A seguito degli eccezionali eventi meteorologici verificatisi nei giorni 19, 20 e 21 gennaio 2026, riconducibili al ciclone “Harry”, che hanno colpito il territorio comunale di Pantelleria arrecando gravi danni al settore agricolo, il Sindaco Fabrizio D’Ancona comunica che il Dipartimento Regionale dell’Agricoltura della Regione Siciliana ha emanato un apposito Avviso Pubblico per la segnalazione dei danni subiti dalle imprese agricole. Le aziende agricole danneggiate possono presentare la segnalazione entro e non oltre il 15 febbraio 2026, utilizzando l’apposito modulo di segnalazione danni predisposto dall’Assessorato Regionale dell’Agricoltura, dello Sviluppo Rurale e della Pesca Mediterranea.
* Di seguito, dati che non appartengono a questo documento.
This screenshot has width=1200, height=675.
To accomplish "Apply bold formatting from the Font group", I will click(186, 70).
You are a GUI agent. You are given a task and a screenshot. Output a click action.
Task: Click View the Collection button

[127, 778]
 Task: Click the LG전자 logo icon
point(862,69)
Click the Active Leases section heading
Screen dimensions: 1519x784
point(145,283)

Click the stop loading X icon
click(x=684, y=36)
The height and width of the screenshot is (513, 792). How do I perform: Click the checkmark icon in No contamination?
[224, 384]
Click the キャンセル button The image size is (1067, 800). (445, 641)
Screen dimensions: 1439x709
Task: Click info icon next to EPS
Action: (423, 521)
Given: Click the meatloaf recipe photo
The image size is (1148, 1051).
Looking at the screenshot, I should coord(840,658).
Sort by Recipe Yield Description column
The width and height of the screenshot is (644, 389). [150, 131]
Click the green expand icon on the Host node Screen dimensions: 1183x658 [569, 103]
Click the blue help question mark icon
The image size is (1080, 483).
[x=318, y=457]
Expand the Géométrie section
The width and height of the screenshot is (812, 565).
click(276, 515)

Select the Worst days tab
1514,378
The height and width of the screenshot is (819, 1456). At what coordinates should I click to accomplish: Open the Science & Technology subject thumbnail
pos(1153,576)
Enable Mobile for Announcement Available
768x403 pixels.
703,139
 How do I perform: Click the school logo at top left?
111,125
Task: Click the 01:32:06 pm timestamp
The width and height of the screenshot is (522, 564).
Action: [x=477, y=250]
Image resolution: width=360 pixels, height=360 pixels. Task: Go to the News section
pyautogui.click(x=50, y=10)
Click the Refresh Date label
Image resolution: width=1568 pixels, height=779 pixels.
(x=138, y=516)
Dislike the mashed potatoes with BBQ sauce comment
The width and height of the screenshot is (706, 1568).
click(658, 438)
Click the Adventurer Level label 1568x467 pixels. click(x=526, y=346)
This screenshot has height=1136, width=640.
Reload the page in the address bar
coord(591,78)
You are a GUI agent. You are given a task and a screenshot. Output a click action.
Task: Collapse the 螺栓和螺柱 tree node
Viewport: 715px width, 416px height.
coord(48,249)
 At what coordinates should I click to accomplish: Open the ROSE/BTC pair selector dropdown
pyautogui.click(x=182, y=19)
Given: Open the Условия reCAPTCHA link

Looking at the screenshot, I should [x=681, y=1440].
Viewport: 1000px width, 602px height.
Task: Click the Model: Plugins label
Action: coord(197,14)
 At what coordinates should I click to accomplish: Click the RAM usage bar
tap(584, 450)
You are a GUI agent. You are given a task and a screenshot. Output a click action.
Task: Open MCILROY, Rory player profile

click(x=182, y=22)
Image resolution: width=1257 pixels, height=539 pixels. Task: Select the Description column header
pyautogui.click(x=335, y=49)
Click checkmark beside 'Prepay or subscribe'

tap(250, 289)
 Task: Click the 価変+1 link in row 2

Nel caso in cui i danni abbiano interessato strutture aziendali, quali serre, impianti arborei, fabbricati rurali o altre infrastrutture produttive, e qualora si intenda procedere con urgenza al ripristino, è necessario darne preventiva comunicazione all’Ispettorato dell’Agricoltura competente, allegando perizia asseverata redatta da tecnico abilitato e documentazione fotografica geolocalizzata.

La segnalazione ha valore esclusivamente ricognitivo ed è condizione necessaria per l’eventuale attivazione di misure di sostegno e strumenti finanziari regionali e nazionali finalizzati al ripristino del potenziale produttivo danneggiato. Il Sindaco invita pertanto tutte le aziende agricole interessate a procedere tempestivamente, nel rispetto delle modalità e delle scadenze indicate, al fine di consentire una corretta valutazione dei danni subiti dal territorio.